• _Exercises_
(a) In the entries, could you change "Image resolution" to "Screen resolution" in everything from the line containing "pixels, height=1204 pixels." down to the line containing "The image size is (2464, 1512).", leaving all else unchanged and giving back only those lines?
(b) Could you write what comes next in the forum reply about the fractional factorial experiment, picking up after its last sentence?

• _Text segment_
......

Re: HELP WITH FRACTIONAL FACTORIAL DESIGN OF EXPERIMENT

You will first need to tell us what change in the response variable (Y, Dried Cell Weight) is of practical value?  What is the smallest increment of change that matters to you and what is the target value?  Also did you keep track of run order?

 

Looking at your design, you have 4 treatments at the bottom with vastly different level setting?  These are not center points.  Curious as to how you came up with these treatment combinations?  

 

First look (again this is a blind look as I don't know if the variation created has any real value):

1. You have an unusually large result for the treatment where the result is 0.706.  This large value (special cause like) is likely due to noise in the experiment not due to treatment effects so be cautious in using quantitative analysis.  This potential inflates experimental error.

2. I did the analysis without the last 4 treatments and attached the analysis (JMP Journal) using a saturated model. This is a screening of the linear effects of each of the factors and associated interactions (you have started with a rather high resolution design).  Typically, you would simplify the model by removing insignificant terms and re-run the analysis to get residuals to assess the adequacy of the model.  To do this, first you must determine if these results are of any practical significance.  

3. I played with removing terms that met a practical significance of a .05 change in Y (Pareto Plot) and also showed statistical significance (Half normal plot).   The results of this analysis are also in the attached journal.  The residuals look a bit bimodal and there may be an outlier as well indicating there may be some issues with the model. I saved the residuals and the prediction formula for this analysis.

......

• _Materials provided_

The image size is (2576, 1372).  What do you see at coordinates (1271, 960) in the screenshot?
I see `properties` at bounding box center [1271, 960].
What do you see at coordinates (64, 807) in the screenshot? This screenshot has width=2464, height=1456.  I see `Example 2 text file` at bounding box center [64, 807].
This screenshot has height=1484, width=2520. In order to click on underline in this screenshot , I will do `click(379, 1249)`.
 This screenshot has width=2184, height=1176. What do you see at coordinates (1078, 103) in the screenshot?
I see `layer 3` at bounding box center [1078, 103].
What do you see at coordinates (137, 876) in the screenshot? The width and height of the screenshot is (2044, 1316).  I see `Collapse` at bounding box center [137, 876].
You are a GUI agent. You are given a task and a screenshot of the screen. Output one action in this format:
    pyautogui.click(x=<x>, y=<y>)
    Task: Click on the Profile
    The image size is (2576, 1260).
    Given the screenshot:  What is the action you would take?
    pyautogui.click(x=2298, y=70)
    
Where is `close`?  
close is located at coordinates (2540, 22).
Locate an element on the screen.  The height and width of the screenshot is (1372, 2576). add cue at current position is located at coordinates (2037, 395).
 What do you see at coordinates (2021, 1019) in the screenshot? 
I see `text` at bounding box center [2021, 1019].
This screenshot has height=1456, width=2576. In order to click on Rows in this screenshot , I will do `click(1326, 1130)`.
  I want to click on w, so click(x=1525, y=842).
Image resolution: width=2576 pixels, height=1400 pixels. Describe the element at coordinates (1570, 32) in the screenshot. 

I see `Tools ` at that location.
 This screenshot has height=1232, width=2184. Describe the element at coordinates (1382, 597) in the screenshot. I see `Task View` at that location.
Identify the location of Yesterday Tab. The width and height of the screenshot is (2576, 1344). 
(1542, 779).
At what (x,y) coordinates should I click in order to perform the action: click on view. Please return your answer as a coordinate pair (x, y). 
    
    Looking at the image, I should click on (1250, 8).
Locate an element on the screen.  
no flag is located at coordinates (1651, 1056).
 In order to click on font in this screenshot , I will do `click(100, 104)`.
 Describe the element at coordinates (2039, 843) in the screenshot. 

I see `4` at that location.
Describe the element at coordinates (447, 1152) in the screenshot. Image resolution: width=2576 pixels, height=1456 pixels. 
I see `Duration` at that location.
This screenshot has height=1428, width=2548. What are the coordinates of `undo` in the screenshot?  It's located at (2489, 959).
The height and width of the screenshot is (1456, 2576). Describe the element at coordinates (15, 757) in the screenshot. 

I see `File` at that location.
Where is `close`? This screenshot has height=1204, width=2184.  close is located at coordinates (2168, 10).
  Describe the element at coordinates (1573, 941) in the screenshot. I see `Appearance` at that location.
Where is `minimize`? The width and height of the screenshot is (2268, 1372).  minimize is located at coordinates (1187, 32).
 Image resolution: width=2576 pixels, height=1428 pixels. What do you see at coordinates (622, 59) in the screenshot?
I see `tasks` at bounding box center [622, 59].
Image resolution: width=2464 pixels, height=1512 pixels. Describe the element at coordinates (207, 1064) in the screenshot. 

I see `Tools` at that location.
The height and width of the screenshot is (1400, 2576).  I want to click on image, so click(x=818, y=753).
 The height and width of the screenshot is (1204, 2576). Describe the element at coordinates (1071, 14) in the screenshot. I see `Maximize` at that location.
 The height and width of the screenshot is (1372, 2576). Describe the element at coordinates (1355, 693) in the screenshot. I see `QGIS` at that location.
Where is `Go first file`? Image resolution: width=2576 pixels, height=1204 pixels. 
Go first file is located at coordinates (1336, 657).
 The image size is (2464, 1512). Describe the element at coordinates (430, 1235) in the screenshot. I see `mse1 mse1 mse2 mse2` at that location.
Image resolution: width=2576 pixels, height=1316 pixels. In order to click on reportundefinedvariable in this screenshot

......

• _Expected results_
(a)
Where is `Go first file`? Screen resolution: width=2576 pixels, height=1204 pixels. 
Go first file is located at coordinates (1336, 657).
 The image size is (2464, 1512). Describe the element at coordinates (430, 1235) in the screenshot. I see `mse1 mse1 mse2 mse2` at that location.

(b)
4. I then added the additional 4 treatments you had in your original data set.  The prediction formula did a very poor job of predicting those 4 points (perhaps not unusual since those 4 points were well beyond the design space inference.). Looking at factor B, this factor appears to have a non-linear effect.

 

I'm sure others may take a different approach...let me know if you have any questions.

Highlighted

Re: HELP WITH FRACTIONAL FACTORIAL DESIGN OF EXPERIMENT

Adding to @txnelson and @statman , I plotted factor levels over the runs assuming that the order in the table is the order of the runs. I see a distinct pattern that suggests this experiment was not randomized.

 

Screen Shot 2020-03-08 at 9.47.21 AM.png

 

The restriction on the randomization can dramatically affect the analysis. Regression of the linear model with a single error term (residuals) will inflate the type I errors of the hard to change factors and inflate the type II errors of the easy to change factors. It looks like you have five levels of randomization before the last four ad hoc treatments.

 

I also added column properties that facilitate the regression analysis of data from an experiment. JMP automatically adds these properties when you use JMP to design the experiment and make the table. You imported this data from an Excel workbook, which has no such properties.

 

I used Generalized Regression with Ridge regression to shrink the estimates and LASSO to select the parameters for a linear model with main effects and interaction effects, but if this experiment was not randomized, then I doubt any regression is valid.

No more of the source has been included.